All avr's do not sound the same since other factors have to be taken into account like room correction software, sub EQ, HDMI jitter reduction and some other features. Now if we strip down every av that is a different situation. And this thing about operating them within their power level,yes a Kia and a Mercedes can both go 60 mph but which rides better at 110 mph? In the real world we all don't go 60 mph.

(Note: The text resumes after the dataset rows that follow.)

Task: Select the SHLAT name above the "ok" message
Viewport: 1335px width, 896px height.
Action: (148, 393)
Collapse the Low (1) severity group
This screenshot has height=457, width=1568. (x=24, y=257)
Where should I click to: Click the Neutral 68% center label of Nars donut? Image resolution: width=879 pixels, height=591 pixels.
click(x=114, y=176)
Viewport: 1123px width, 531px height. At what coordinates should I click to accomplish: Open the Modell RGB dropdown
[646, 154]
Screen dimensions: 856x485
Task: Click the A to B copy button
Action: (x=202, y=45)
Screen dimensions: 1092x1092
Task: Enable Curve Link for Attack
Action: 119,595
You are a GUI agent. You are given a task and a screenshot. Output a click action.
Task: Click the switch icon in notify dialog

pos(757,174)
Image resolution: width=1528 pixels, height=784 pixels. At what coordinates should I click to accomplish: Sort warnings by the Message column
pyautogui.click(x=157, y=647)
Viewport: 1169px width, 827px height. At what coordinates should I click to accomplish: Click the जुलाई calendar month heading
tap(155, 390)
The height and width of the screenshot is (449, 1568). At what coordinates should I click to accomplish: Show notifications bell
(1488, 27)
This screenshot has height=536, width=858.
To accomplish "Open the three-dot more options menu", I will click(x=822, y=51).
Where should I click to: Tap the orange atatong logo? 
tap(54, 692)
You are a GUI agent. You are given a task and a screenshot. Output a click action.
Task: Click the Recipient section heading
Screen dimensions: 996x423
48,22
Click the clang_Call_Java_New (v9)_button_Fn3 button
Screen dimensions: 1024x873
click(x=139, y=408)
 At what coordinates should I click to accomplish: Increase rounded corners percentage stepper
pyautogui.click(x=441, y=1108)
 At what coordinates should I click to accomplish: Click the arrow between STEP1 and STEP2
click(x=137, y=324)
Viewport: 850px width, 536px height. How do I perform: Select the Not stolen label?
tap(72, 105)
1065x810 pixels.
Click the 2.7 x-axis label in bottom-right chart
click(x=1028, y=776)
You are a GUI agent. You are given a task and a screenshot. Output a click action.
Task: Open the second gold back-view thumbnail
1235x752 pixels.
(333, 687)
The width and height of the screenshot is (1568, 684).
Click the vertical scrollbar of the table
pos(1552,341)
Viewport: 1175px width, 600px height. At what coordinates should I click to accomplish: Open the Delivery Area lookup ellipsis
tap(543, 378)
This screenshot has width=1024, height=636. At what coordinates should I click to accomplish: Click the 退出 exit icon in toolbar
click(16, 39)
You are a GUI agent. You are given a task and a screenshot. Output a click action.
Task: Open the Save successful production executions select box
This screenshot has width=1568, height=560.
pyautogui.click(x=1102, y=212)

Car analogies are not worth much. You are of course right that all AVRs do not sound the same because of the various features. As for operating within their limits you are right that amps will perform differently when operated at their max output if their power ratings are not the same but the power difference must be significant. Are you referring to 120 watts vs. 140 watts? That is an insignificant difference. But perhaps you mean a 500 watt amp vs 120 watts, that's still far less than sounding twice as loud which takes 10db of difference. Also loudspeakers present different loads and have limitations to their output that make them sound different with different amplifiers. There are those with speakers that present a very difficult load, many of which are highly respected, that will sound different with different amps but this is unusual. But given all tested amps have similar output power and tested using the same speakers that present a reasonable load they will almost always sound the same.